= Hortense Gabel =

American judge (1912-1990)

Hortense Wittstein Gabel (December 16, 1912 - December 6, 1990) was an American lawyer who served on the New York Supreme Court. Her judicial career came to an end after she was charged with lowering alimony payments for Carl Andrew Capasso in exchange for a position for her daughter at the New York City Department of Consumer Affairs, which was then headed by Capasso's lover Bess Myerson. In the ensuing trial, she was acquitted of all charges.

==Biography==
She was born as Hortense Wittstein in the Bronx on December 16, 1912, to Bessie and Rubin J. Wittstein. She attended Hunter College High School. She graduated from Hunter College in 1934 and earned her law degree from Columbia Law School in 1937 and went to work at her father's law firm. She left her father's law firm in 1944 to marry Dr. Milton Gabel, a United States Army dentist stationed at Fort Hood, Texas.

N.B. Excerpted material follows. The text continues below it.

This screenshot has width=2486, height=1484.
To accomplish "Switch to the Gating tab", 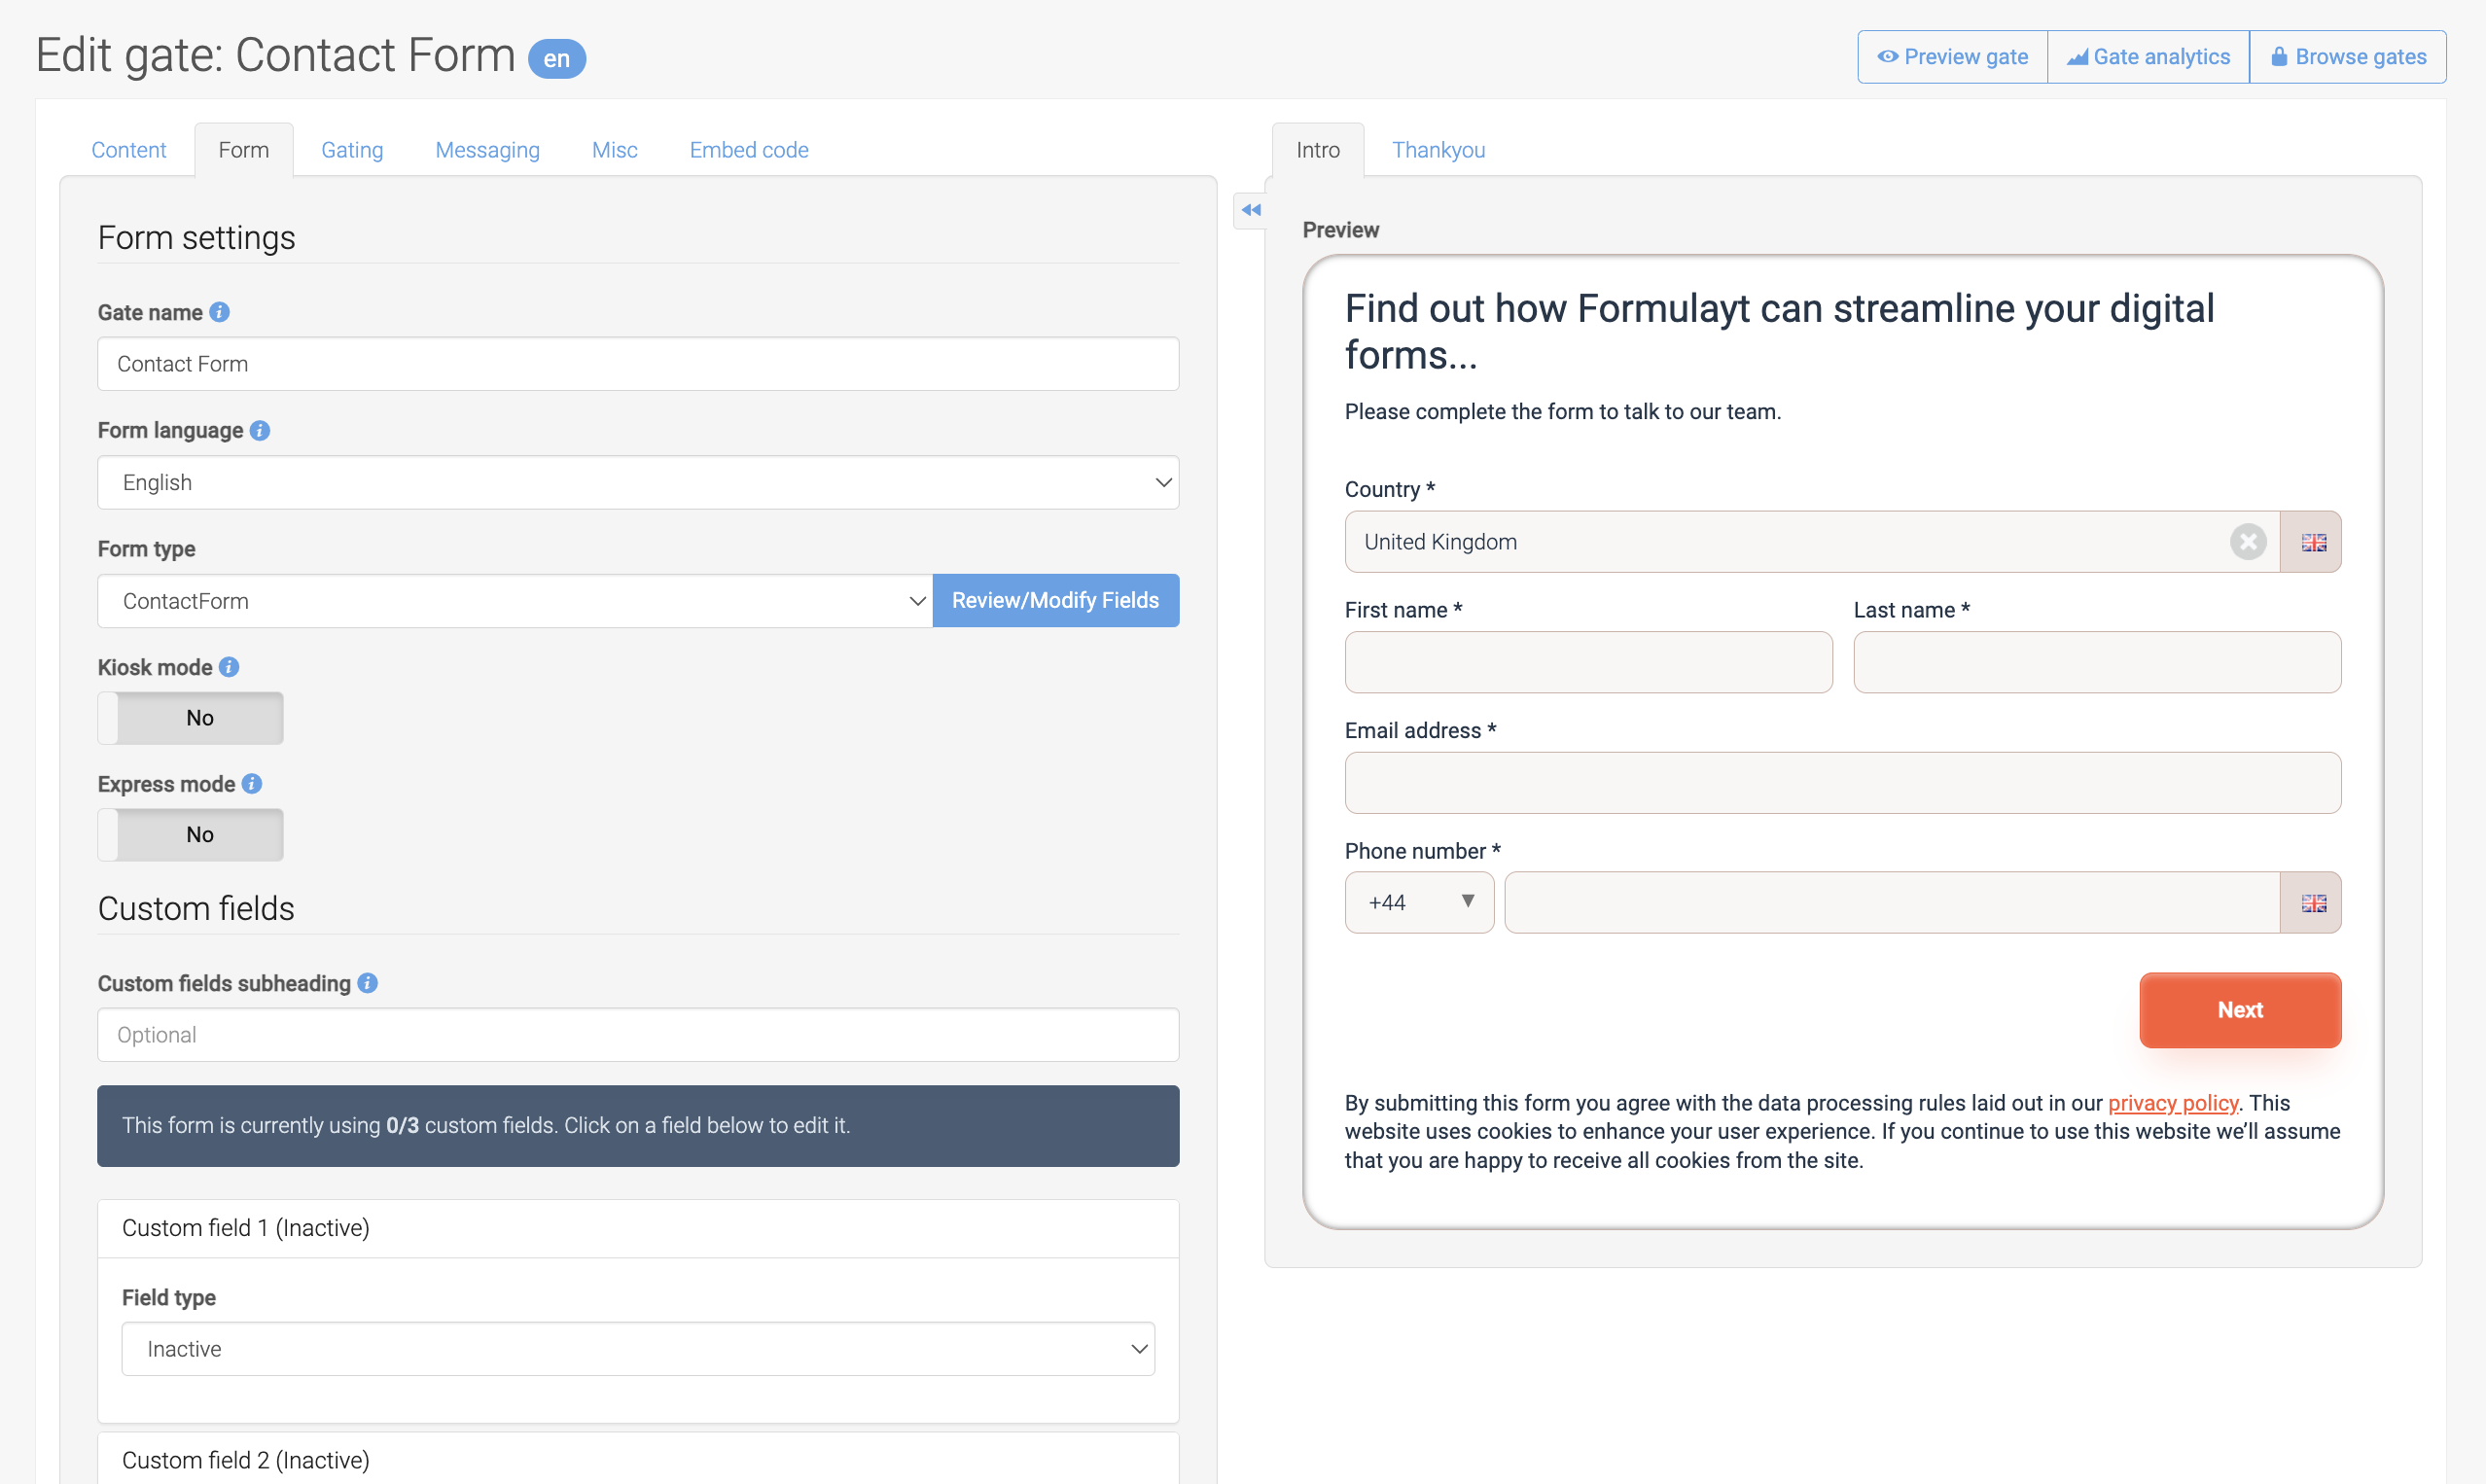I will point(352,150).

Gabel had her first association with housing in 1955, when she was appointed as general counsel to the Temporary State Rent Commission. In May 1959 she was hired by the city to create a neighborhood conservation program and was given a second position in 1960 as an assistant to the mayor on slum clearance issues. On April 12, 1962, Mayor of New York City Robert F. Wagner, Jr. appointed her to head the city's Rent and Rehabilitation Agency, in which she oversaw the nearly 5,000,000 residents living in rent controlled apartments.

Gabel was appointed to the New York State Supreme Court in 1975. She was known as a compassionate judge who supported civil rights and women's causes. In 1986, she was named judge of the year by the National Association of Women Judges, an organization she helped found in 1979.

While under investigation in the Myerson case, Gabel was removed from her position as a trial judge in June 1987 by Milton Williams, the deputy chief administrative judge for the city's courts. After a two-month-long trial, Gabel was acquitted in December 1988 of charges that she had reduced Andy Capasso's alimony payments in exchange for Bess Myerson hiring Gabel's daughter Sukhreet to a $19,000 position as a special assistant.

Gabel died of heart failure at age 77 on December 6, 1990.

In the 2019 film Motherless Brooklyn, a community activist played by Cherry Jones was primarily based on Gabel.